Our findings showed that P. vivax was identified as the primary and most prevalent cause of malaria among all infected patients. This observation aligns with previous studies conducted in Iran, where this species of parasite was consistently found to be the predominant one. For instance, in studies conducted in Kermanshah and Mazandaran, P. vivax accounted for 98% of all cases (25, 31). Similarly, in the Konarak study, it constituted 91.5% of the cases, while in the Razavi Khorasan study, it comprised 96.4% of the cases (32). Moreover, Rezaei Kahkha-Zhaleh et al., in their study in 2024, found that most malaria cases in Rask County in southeastern Iran were caused by P. vivax, although the prevalence of P. falciparum has been increasing in this area since 2022 (25). According to the World Health Organization report in 2024, 58 percent of malaria cases in the Eastern Mediterranean region are caused by vivax. Also, according to this report in Iran, although falciparum cases are increasing, most malaria cases in Iran are still related to vivax (3). The results of the present study indicated that nearly 80% of patients received treatment within the first three days of diagnosis.

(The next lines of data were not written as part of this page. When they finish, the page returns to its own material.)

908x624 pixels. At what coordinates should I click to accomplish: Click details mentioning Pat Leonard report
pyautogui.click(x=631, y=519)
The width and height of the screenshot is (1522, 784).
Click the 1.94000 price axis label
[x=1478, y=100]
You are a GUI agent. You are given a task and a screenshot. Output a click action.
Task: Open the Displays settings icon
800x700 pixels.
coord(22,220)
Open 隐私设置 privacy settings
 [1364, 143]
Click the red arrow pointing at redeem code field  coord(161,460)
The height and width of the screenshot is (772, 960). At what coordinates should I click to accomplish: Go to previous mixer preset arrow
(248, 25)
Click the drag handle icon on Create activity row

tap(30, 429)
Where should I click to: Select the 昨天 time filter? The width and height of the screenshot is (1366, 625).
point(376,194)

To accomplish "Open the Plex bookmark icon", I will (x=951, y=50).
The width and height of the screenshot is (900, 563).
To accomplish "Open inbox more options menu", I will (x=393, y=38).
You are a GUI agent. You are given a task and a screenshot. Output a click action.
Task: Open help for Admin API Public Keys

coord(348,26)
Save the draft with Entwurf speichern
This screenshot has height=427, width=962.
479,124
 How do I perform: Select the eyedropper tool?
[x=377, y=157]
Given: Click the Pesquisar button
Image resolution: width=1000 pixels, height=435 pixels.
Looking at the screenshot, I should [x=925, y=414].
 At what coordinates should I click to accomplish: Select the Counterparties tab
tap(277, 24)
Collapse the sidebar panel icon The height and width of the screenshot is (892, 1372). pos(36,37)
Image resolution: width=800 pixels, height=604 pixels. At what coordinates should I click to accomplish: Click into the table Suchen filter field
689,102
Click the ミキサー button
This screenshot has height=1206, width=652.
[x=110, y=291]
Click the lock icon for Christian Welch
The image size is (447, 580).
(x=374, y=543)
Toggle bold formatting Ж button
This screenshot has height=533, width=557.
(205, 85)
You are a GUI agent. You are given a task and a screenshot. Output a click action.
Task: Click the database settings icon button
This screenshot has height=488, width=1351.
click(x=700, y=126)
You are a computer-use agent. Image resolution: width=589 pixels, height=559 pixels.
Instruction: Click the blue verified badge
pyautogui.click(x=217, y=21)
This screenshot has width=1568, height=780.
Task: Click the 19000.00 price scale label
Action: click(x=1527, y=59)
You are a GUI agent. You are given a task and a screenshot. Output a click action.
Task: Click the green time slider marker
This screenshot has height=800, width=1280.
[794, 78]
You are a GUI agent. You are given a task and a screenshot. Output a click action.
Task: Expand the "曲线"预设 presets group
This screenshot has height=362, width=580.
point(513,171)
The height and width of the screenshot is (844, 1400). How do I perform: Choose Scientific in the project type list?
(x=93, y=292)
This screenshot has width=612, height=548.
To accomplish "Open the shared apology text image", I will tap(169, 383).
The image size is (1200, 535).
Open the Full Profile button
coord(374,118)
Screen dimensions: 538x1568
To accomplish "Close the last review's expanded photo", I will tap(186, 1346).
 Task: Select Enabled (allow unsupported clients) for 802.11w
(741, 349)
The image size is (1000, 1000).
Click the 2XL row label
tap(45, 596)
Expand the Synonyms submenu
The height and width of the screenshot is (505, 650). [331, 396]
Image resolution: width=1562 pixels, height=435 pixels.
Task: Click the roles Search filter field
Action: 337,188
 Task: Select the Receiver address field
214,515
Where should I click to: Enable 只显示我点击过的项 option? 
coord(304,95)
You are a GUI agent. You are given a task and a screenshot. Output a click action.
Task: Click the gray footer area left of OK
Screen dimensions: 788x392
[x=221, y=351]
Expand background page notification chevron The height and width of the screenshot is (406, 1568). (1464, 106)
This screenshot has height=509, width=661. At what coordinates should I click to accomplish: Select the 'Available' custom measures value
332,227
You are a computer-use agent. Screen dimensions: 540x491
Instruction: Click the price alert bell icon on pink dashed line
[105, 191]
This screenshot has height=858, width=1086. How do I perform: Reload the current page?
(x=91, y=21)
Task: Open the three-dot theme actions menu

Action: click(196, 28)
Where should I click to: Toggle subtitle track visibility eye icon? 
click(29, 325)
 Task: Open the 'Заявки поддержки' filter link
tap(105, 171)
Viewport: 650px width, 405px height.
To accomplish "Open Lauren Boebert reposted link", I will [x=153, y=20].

This highlights the importance of conducting epidemiological investigations and maintaining a robust malaria surveillance system capable of effectively detecting active cases, especially asymptomatic cases (33). Additionally, it is crucial to raise awareness among migrant families about the availability of proper malaria prevention services in primary healthcare centers. Overall, in the malaria elimination program, it is imperative to ensure equitable access to malaria preventive measures for all individuals (34). The result of this study showed that more men with malaria are diagnosed by the passive care system compared to women. Men may be less likely to seek medical care due to various reasons, such as reluctance to express emotions or concerns about their health, feelings of embarrassment, anxiety, fear, and poor communication with healthcare professionals (35), which could contribute to the observed difference in diagnoses between men and women in the passive care system.
5.1. Limitations
Our study had limitations that should be considered. It was based on data sourced from the malaria surveillance system. Therefore, patients for whom the malaria diagnosis checklist was reported were included in the analysis, while patients whose information was not recorded due to lack of access were excluded. Additionally, the present study's findings are specific to only one province with unique conditions, and their generalization to other provinces should be approached with caution. Furthermore, socio-economic, environmental, and cultural factors affecting malaria transmission were not investigated in this study, limiting the depth of understanding of disease dynamics.
5.2. Conclusions
To effectively manage malaria in malaria-prone areas like Sistan-Baluchistan province, health decision-makers are advised to consider the following measures: Promptly treating individuals diagnosed with malaria and implementing vector control strategies, including IRS, long-lasting insecticidal nets, and environmental control measures in the southern areas. It is also important to increase awareness and vigilance regarding the symptoms of malaria, particularly among men, especially those working at the borders and drivers who transport goods across them. The country's healthcare system must pay closer attention to the effective control of endemic diseases, particularly during the summer season. Additionally, the health issues of immigrants should be considered a priority, and it is crucial to raise awareness among migrant families about the availability of proper malaria prevention services in primary healthcare centers. These measures will contribute to the proper management of the disease in these high-risk areas.